### Data records
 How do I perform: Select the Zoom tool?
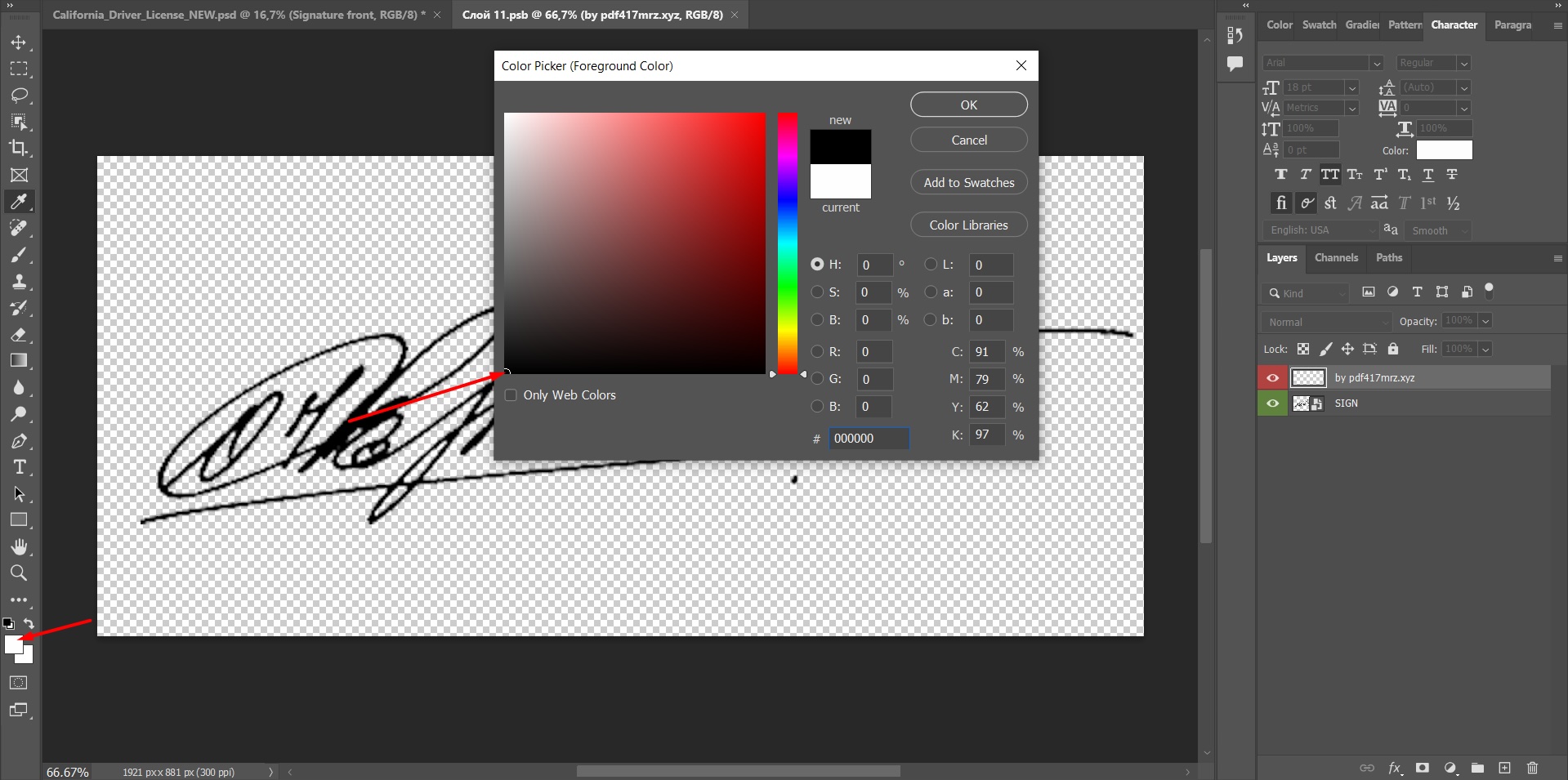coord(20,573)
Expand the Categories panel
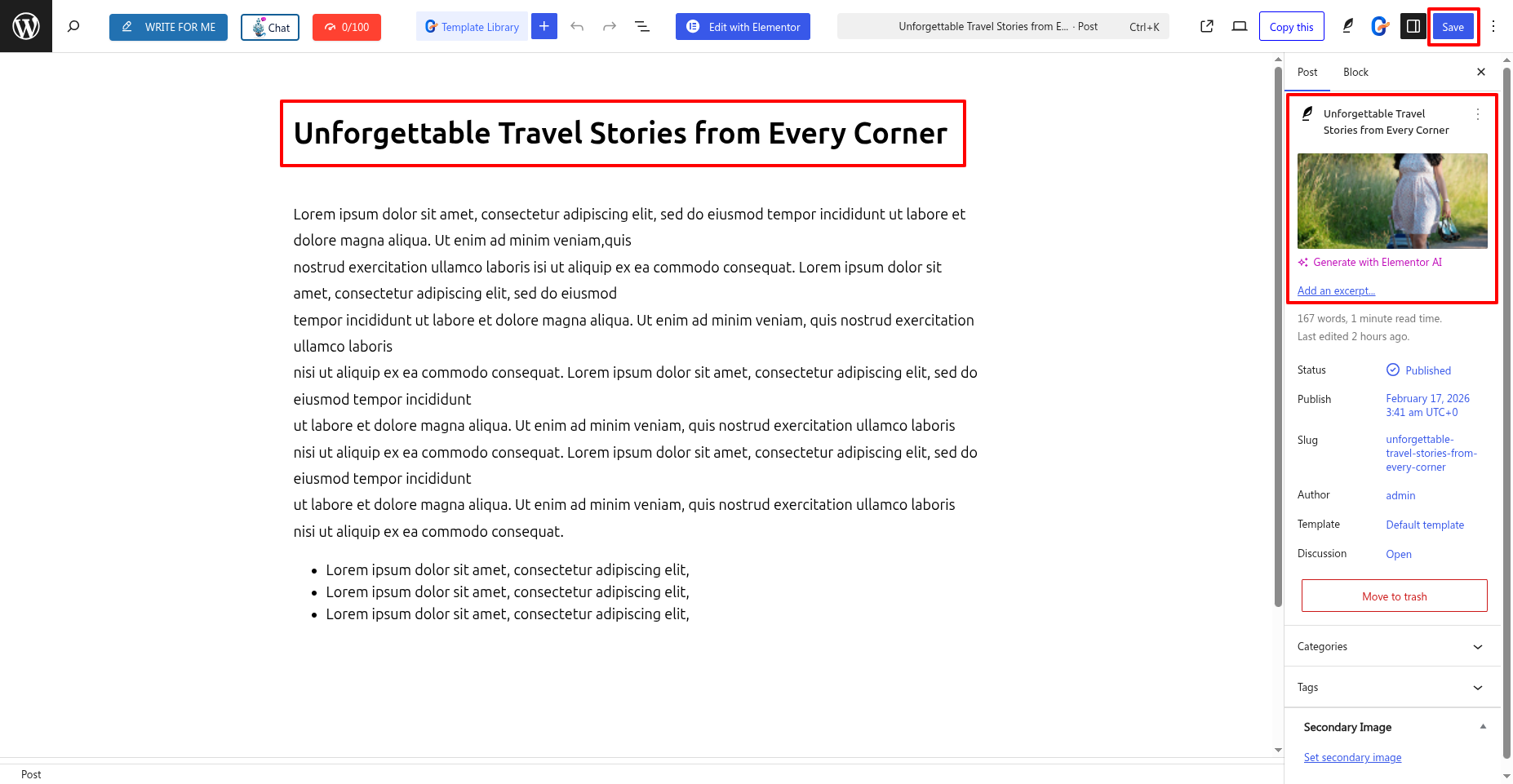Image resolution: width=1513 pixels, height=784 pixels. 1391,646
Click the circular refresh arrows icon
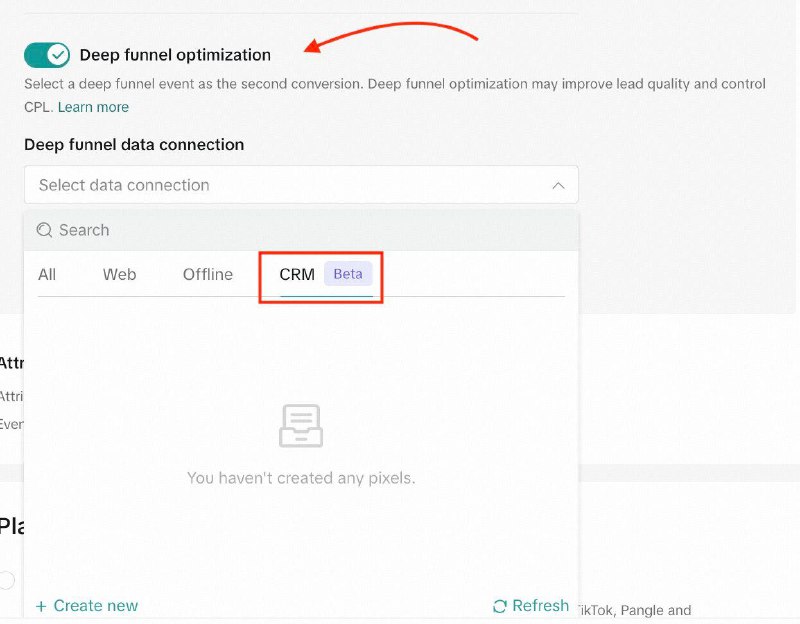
...
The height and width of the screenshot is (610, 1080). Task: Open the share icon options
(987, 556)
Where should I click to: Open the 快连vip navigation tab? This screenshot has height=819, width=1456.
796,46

### What you are asked to do
Reproduce the items starting with the line that contains "How do I perform: Select the Zoom tool?" and going on through the line that contains "Click the circular refresh arrows icon", omitting the pictures from your answer.

### Output of the exercise
 How do I perform: Select the Zoom tool?
coord(20,573)
Expand the Categories panel
Image resolution: width=1513 pixels, height=784 pixels. 1391,646
Click the circular refresh arrows icon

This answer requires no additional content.